おでん談義はともかく、最近の若者は変わった、扱いにくくなった、社会に適合していないという辛口の若者論が横行しています。
一部の若者がそうであったとしても、それは若者の責任ではありません。教育した親や社会が先に変わったのであって、私たちはその結果を若者を通して見せられているだけなのです。
若者の見苦しい姿を批判する前に、そのような教育をする程度にまで、おとなたち自身が見苦しく変わってしまったことを自覚するべきでしょう。
とは言え、バブル崩壊、リーマンショックを経験して、日本人は少し変わったかもしれない、というのなら、筆者も幾分かは賛成です。
筆者は専門学校等で教鞭を執っていましたが、ここ10年から15年の間に、学生たちに微妙な変化が起きたと感じています。
筆者が教えはじめた頃、学生たちは自分が遊んだゲームを超えるゲームを作ってやる、という気概にあふれていました。当然のように実力が伴わず、すぐに挫折します。学生たちは挫折して、ようやくまじめに講義を受けるようになります。
ところが、数年後の学生たちから、アプリですぐに使えるワザやゲームプレイのようなウラ技をほしがる傾向が現れてきました。基本操作や基礎知識を飛び越して、実用的なテクニックを身につけたいということです。そんな彼らは壮大な夢は語らず、挫折もせずに卒業していきます。
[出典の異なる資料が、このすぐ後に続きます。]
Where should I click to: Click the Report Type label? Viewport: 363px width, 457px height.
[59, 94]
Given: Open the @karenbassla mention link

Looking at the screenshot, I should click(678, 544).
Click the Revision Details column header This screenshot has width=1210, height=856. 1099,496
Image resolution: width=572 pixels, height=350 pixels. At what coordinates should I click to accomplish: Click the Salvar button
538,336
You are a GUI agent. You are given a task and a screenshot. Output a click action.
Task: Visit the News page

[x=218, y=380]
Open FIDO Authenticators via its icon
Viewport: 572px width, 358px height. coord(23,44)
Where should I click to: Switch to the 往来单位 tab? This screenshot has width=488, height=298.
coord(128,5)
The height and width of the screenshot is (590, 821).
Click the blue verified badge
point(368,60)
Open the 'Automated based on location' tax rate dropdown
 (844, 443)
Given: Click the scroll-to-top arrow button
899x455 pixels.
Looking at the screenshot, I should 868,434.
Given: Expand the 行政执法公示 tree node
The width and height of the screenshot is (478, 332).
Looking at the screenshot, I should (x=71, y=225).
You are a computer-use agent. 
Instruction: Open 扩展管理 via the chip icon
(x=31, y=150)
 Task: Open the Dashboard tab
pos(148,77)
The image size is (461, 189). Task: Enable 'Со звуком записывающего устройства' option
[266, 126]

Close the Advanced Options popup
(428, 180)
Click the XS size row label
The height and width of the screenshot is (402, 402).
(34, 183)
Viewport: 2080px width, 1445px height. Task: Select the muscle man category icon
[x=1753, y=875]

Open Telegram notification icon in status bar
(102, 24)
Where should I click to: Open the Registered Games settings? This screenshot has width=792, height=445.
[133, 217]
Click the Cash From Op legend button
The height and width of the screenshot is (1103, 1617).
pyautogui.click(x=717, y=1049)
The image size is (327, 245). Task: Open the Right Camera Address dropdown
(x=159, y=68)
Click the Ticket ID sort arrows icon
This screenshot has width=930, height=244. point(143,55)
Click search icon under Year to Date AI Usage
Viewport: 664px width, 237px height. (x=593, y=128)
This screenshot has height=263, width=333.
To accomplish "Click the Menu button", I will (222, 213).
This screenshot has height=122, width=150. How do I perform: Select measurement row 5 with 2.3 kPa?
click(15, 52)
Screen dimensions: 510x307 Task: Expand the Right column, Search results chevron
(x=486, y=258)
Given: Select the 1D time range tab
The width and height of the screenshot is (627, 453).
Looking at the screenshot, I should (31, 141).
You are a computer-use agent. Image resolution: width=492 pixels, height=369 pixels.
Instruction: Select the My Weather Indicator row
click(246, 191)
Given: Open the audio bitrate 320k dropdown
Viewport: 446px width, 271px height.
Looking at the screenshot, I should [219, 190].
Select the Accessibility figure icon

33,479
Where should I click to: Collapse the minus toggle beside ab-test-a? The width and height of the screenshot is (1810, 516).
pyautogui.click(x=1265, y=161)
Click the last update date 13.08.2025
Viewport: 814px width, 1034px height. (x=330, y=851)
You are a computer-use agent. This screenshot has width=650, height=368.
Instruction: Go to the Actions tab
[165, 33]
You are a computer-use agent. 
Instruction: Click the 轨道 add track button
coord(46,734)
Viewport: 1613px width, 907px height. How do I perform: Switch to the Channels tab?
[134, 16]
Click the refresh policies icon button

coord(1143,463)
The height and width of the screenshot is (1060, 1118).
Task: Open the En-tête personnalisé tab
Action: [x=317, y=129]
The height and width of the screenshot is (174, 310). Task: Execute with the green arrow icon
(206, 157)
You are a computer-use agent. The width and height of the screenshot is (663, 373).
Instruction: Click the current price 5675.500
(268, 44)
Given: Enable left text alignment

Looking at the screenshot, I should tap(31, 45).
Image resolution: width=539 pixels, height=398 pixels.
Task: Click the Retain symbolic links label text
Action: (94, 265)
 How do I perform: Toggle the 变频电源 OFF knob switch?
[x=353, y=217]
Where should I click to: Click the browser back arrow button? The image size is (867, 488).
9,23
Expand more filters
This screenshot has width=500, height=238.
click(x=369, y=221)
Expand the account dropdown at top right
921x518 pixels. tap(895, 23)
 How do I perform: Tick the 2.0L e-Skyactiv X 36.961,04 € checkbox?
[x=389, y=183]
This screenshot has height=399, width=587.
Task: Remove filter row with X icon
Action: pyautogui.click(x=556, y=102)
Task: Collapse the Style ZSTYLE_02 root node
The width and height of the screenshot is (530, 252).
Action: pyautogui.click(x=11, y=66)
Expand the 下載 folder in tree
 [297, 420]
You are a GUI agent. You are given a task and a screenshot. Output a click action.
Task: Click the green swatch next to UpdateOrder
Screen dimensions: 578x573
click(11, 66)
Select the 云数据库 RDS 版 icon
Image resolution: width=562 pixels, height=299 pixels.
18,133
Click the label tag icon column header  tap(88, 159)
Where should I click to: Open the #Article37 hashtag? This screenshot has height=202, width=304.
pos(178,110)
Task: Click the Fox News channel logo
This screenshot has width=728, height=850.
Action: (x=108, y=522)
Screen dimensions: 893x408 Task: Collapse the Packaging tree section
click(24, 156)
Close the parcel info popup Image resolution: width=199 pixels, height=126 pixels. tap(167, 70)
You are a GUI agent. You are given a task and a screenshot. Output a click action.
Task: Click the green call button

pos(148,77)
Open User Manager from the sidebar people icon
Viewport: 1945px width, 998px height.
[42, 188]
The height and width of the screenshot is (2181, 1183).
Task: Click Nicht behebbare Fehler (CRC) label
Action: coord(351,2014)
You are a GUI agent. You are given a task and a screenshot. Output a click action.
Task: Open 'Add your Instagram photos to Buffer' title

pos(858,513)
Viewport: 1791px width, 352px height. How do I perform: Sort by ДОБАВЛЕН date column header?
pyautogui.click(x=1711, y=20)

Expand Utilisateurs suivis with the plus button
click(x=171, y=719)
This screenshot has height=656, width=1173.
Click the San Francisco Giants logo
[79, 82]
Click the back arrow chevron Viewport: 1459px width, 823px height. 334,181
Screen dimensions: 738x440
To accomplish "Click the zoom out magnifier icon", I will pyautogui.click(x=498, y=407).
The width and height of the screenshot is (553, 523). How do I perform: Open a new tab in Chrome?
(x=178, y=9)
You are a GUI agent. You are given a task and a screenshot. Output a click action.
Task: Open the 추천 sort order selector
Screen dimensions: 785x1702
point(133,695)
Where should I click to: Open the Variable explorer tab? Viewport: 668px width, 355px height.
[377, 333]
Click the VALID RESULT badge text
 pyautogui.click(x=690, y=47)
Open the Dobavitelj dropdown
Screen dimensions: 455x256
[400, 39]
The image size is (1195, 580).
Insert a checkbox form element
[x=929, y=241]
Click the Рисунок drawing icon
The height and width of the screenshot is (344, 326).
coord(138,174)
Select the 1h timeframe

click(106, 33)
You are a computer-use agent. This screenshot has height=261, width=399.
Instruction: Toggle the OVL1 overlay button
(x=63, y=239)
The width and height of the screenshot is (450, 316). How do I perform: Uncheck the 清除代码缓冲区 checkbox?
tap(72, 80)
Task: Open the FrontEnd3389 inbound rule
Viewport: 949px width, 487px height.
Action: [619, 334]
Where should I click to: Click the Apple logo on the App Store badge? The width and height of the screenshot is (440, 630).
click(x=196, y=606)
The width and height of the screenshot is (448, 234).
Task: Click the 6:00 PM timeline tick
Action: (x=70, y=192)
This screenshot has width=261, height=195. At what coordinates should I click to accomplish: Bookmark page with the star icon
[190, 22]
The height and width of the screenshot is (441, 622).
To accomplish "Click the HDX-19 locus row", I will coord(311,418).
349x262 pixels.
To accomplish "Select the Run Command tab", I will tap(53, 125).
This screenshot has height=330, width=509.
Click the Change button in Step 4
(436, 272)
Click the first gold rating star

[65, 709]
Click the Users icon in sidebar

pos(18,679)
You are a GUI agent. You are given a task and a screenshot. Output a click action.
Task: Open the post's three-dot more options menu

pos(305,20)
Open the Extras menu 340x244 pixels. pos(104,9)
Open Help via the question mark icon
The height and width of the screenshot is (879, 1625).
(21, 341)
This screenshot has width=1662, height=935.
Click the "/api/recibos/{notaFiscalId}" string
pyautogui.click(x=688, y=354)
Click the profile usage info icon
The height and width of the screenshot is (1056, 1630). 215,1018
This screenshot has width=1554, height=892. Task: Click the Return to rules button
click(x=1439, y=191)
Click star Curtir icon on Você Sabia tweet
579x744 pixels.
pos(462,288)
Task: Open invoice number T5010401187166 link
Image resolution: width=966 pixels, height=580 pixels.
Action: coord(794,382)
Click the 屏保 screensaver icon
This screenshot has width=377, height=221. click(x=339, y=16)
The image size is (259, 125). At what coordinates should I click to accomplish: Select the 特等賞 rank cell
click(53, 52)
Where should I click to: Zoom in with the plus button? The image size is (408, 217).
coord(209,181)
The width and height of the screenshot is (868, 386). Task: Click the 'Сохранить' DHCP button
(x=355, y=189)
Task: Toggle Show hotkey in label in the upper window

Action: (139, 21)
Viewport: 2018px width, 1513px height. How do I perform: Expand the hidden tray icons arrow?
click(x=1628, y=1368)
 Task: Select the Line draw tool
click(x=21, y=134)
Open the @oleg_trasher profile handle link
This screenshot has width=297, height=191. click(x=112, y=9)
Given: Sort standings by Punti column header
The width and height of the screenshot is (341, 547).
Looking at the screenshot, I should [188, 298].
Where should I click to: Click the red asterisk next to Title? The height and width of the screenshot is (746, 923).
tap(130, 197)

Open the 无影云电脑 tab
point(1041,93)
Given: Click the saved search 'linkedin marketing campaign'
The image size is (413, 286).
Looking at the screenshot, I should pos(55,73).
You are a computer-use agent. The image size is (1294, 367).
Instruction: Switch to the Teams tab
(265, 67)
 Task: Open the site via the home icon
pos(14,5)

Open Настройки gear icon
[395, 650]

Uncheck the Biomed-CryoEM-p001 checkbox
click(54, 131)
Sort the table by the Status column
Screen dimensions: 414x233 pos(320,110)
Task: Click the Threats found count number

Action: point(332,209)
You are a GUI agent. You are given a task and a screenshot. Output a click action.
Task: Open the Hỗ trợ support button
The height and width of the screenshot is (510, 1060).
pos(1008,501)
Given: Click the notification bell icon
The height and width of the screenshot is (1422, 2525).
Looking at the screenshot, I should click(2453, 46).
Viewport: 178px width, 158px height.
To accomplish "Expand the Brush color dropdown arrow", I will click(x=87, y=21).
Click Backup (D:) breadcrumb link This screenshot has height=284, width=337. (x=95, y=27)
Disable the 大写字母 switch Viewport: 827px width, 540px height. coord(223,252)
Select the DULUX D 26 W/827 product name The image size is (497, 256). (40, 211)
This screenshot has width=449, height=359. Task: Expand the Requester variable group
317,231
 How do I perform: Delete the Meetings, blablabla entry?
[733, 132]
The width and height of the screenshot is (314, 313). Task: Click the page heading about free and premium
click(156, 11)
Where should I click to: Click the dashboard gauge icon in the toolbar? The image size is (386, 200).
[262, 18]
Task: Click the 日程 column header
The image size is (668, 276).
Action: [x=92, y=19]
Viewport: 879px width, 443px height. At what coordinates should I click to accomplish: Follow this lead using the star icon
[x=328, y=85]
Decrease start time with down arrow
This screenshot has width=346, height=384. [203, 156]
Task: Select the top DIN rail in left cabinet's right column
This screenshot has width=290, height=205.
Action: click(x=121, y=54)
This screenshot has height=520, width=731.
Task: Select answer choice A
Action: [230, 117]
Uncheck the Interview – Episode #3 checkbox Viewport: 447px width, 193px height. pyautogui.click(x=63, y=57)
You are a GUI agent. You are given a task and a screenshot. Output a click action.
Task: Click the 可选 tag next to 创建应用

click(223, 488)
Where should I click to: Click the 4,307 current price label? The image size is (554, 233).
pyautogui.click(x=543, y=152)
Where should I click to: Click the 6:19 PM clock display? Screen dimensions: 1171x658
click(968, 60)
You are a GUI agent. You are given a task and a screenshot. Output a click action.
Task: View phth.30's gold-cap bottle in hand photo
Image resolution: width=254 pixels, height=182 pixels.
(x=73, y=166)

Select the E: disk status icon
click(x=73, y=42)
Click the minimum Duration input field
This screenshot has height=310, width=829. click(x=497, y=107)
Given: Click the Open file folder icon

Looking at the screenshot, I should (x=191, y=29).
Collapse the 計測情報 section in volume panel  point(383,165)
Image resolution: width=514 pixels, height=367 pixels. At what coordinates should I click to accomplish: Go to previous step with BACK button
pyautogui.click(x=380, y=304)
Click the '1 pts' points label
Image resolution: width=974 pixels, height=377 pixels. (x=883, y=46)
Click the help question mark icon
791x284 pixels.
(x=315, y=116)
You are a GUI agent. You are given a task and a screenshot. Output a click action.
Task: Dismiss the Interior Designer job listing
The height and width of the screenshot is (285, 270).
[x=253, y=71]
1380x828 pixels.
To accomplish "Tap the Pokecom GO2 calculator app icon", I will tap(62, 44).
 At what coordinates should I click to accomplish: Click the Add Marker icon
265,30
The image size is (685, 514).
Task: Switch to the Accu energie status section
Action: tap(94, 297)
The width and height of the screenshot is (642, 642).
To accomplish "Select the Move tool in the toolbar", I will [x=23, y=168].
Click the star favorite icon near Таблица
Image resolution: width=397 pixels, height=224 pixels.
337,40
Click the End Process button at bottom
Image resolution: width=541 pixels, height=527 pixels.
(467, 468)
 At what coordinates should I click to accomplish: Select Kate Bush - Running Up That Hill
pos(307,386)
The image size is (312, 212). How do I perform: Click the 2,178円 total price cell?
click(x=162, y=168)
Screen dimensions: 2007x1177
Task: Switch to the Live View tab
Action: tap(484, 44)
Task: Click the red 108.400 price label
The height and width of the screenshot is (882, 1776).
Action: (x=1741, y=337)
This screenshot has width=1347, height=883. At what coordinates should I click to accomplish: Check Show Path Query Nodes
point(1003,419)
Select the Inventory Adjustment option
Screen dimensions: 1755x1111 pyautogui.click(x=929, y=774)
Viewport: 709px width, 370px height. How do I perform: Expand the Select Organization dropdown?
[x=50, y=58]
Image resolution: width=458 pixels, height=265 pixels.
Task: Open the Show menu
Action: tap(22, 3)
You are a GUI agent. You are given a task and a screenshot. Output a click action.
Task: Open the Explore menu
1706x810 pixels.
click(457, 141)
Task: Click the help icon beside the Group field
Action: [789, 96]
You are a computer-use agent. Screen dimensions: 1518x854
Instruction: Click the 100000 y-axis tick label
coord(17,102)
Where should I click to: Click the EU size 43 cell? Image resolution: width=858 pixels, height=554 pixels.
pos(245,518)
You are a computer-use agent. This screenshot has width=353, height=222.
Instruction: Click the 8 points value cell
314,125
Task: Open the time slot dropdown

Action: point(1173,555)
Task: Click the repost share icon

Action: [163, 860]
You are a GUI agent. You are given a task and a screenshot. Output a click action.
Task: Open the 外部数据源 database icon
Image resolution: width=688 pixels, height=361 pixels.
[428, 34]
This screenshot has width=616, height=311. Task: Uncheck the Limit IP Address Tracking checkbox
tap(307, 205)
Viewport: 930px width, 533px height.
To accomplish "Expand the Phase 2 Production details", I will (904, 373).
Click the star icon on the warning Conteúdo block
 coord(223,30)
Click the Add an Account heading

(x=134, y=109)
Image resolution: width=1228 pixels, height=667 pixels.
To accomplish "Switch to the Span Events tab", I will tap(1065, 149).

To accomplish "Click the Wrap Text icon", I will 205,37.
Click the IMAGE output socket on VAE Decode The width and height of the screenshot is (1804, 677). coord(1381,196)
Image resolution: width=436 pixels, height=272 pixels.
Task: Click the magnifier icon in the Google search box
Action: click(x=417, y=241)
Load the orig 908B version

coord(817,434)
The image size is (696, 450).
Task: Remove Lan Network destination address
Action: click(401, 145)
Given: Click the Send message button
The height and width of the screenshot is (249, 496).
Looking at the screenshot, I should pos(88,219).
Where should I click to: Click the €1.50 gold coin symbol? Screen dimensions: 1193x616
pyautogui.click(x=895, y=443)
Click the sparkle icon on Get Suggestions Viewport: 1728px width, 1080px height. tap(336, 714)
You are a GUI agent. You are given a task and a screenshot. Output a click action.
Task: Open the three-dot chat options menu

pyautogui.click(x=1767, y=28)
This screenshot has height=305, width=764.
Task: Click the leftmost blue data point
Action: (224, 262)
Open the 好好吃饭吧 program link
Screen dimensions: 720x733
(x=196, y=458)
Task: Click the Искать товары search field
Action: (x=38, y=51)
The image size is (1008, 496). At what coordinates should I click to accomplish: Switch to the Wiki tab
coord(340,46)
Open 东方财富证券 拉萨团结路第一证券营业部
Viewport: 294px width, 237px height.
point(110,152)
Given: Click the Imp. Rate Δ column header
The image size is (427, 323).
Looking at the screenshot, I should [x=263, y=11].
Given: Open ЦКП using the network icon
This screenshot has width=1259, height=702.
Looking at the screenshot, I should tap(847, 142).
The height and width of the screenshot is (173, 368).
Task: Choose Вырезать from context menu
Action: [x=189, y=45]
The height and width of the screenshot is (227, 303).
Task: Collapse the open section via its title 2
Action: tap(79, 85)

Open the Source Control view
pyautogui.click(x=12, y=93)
操作手順を教えるだけなら、講師は楽です。しかし、何のためにその操作をするのかを理解しないまま、手先の操作だけを覚えた学生は、就職してもその先の成長が危ぶまれます。挫折は将来に持ち越しというわけです。
生徒たちは、自分は損をしていないか、自分の価値はいかほどかと心配する強迫観念にとらわれているようです。
しいて言えば、今の若者はなるべく損をさせたくないと思う親心に育てられ、リスクマネジメントに長けた若者になってしまったのかもしれません。